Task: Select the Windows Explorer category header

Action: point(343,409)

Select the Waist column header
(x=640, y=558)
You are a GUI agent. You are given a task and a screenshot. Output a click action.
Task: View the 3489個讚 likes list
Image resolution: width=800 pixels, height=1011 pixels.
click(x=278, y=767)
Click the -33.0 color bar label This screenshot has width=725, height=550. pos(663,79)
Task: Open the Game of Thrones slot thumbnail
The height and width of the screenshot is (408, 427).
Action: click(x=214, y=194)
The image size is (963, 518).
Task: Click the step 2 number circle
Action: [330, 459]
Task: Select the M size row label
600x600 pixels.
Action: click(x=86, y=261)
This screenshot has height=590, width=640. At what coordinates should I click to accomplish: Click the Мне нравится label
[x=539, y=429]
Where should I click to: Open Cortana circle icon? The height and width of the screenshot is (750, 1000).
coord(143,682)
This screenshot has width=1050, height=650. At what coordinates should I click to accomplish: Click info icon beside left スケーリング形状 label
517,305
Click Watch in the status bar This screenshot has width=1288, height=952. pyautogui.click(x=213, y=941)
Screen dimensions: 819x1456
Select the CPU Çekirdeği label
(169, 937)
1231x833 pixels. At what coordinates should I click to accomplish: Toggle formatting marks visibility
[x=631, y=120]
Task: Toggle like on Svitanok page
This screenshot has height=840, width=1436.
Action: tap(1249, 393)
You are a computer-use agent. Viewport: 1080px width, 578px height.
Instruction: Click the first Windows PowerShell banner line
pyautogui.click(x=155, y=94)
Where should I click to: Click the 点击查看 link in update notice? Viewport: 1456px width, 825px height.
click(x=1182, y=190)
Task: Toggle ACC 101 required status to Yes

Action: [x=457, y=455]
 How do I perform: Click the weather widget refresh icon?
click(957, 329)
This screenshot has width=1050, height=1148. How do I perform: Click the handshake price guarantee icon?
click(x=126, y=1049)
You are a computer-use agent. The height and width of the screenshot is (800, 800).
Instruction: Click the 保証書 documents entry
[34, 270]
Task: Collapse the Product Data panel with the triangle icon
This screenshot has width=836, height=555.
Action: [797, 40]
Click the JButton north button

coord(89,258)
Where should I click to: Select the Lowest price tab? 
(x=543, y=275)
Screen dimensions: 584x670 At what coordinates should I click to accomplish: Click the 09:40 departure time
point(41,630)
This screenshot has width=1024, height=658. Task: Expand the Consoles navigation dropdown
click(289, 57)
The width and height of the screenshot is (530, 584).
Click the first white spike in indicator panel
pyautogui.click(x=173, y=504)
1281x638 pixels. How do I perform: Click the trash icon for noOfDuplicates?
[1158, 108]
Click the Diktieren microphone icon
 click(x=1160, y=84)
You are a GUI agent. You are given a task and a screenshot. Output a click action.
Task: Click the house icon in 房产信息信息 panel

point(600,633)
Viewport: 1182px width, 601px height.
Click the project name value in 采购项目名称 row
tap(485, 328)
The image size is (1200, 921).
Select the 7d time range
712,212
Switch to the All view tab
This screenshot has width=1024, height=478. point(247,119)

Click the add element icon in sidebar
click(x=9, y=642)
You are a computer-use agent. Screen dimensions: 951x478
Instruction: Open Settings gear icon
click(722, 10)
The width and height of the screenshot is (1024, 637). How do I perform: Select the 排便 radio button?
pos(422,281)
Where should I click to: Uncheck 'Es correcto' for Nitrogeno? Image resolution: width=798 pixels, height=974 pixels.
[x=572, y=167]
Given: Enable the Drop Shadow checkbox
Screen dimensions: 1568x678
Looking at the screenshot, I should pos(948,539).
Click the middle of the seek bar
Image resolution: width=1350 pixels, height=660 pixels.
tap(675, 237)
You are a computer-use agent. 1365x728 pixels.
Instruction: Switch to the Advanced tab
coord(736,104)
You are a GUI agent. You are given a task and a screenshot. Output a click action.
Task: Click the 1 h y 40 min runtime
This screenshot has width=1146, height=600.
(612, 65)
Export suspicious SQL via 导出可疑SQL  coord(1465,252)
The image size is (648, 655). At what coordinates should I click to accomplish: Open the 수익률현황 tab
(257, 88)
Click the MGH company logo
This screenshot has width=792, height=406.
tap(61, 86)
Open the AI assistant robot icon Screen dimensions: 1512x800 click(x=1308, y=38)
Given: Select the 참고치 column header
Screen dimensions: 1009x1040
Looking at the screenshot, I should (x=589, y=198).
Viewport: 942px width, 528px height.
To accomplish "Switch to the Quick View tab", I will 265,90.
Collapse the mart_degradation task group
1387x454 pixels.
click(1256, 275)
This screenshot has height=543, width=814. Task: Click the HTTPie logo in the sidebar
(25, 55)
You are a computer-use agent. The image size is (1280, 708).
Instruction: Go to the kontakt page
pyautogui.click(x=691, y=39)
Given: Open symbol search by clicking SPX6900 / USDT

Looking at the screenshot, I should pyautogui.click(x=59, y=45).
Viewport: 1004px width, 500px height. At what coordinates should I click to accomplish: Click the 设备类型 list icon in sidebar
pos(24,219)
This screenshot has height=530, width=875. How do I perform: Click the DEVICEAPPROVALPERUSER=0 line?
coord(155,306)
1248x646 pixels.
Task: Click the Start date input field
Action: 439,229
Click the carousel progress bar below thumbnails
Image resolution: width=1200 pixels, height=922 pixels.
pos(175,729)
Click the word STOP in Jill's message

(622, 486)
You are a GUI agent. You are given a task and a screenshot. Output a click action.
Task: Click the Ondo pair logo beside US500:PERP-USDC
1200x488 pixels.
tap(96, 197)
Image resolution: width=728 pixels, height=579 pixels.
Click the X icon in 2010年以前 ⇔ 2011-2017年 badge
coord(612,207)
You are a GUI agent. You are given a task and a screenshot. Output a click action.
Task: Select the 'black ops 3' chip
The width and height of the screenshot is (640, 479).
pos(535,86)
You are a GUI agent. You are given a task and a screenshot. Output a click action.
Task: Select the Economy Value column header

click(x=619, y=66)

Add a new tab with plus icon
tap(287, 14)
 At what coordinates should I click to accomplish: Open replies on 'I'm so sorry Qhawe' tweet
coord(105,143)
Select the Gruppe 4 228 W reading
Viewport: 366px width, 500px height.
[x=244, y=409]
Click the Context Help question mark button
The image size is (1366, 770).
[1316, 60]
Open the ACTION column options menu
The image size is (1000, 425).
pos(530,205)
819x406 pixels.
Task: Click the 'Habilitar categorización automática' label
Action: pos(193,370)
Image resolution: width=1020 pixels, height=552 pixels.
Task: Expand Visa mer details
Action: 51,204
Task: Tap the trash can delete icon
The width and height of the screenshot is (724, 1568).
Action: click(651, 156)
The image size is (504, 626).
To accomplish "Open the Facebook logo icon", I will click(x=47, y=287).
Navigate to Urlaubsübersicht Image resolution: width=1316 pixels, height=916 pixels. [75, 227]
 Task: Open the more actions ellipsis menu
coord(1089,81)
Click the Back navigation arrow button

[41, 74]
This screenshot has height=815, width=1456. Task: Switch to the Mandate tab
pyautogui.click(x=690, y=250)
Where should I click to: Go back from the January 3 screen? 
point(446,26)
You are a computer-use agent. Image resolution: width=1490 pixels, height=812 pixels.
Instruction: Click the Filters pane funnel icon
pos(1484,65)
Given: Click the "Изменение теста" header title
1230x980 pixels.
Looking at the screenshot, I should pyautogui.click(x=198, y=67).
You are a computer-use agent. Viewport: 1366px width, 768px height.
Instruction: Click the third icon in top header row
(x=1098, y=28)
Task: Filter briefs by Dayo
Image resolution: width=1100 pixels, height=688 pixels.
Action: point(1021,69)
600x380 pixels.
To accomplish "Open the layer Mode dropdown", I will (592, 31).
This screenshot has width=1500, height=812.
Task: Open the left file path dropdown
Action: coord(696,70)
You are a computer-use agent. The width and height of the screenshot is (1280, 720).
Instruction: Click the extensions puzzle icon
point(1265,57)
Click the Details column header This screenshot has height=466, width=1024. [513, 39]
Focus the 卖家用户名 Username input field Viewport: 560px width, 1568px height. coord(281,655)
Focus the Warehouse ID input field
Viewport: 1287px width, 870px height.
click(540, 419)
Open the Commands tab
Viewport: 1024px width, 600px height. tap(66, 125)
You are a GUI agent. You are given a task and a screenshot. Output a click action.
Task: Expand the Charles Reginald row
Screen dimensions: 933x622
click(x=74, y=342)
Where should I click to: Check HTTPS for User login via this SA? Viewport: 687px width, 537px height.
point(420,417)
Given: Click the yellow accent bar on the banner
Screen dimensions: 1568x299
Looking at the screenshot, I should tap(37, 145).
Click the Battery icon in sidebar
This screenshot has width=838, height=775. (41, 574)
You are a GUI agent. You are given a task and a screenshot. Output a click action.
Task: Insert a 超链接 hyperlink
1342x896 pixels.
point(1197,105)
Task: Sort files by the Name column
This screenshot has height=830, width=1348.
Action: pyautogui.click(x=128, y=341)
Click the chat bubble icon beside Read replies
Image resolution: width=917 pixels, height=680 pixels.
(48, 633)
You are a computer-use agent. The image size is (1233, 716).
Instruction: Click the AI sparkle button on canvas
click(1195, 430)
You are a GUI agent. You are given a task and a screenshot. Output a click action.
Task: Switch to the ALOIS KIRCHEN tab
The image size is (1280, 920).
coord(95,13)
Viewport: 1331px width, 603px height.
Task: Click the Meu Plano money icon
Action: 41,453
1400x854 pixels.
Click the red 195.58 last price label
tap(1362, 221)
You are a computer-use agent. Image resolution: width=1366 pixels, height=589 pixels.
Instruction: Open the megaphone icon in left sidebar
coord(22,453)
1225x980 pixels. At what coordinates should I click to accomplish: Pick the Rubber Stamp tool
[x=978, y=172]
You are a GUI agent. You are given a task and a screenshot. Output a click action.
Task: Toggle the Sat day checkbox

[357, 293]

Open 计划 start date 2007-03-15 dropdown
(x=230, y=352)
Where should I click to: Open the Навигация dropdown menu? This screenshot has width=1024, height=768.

Try it => When you reach the line with "Given: Select the 참고치 column header" in the records above, start writing out lines exactly, and stop once the line with "Click the carousel" has been written; include nothing else.

Solution below =>
Given: Select the 참고치 column header
Screen dimensions: 1009x1040
Looking at the screenshot, I should (x=589, y=198).
Viewport: 942px width, 528px height.
To accomplish "Switch to the Quick View tab", I will 265,90.
Collapse the mart_degradation task group
1387x454 pixels.
click(1256, 275)
This screenshot has height=543, width=814. Task: Click the HTTPie logo in the sidebar
(25, 55)
You are a computer-use agent. The image size is (1280, 708).
Instruction: Go to the kontakt page
pyautogui.click(x=691, y=39)
Given: Open symbol search by clicking SPX6900 / USDT

Looking at the screenshot, I should pyautogui.click(x=59, y=45).
Viewport: 1004px width, 500px height. At what coordinates should I click to accomplish: Click the 设备类型 list icon in sidebar
pos(24,219)
This screenshot has height=530, width=875. How do I perform: Click the DEVICEAPPROVALPERUSER=0 line?
coord(155,306)
1248x646 pixels.
Task: Click the Start date input field
Action: 439,229
Click the carousel progress bar below thumbnails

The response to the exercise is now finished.